Dataset entries
--
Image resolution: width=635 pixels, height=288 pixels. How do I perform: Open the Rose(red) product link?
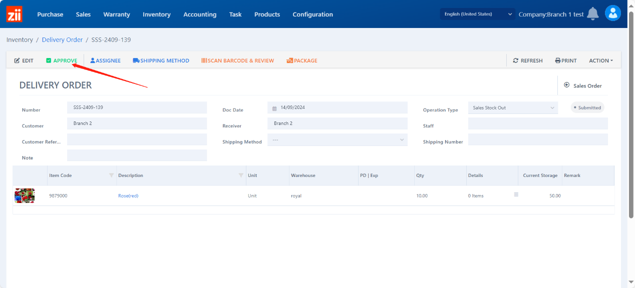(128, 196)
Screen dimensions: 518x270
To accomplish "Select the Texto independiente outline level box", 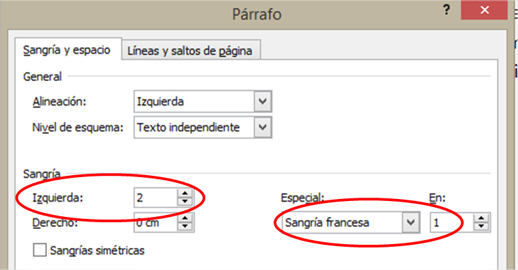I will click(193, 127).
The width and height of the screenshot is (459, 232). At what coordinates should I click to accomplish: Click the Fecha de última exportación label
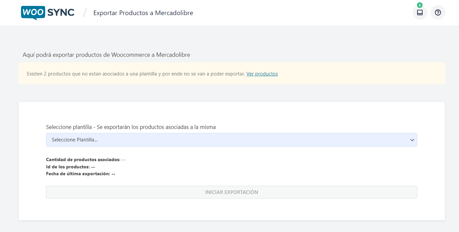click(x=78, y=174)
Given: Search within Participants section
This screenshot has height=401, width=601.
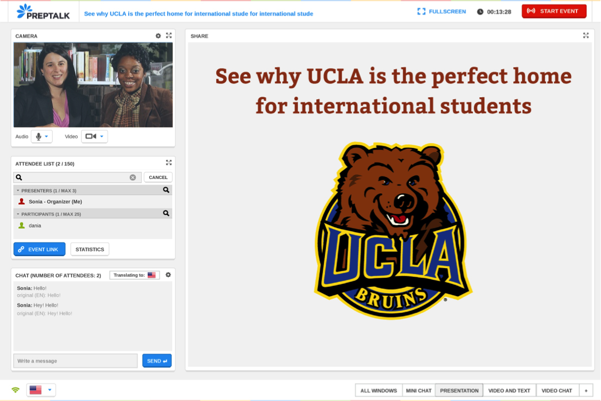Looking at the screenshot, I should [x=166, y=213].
--
#### Exercise aim:
Turn the rows above into a numbered list, starting at the line that contains "The width and" and continuing through the final row. Skip blank lines and leave the pictures out.

#### Task solution:
1. The width and height of the screenshot is (459, 232). At what coordinates should I click to accomplish: Click the Fecha de última exportación label
2. click(x=78, y=174)
3. Given: Search within Participants section
4. This screenshot has height=401, width=601.
5. Looking at the screenshot, I should [x=166, y=213].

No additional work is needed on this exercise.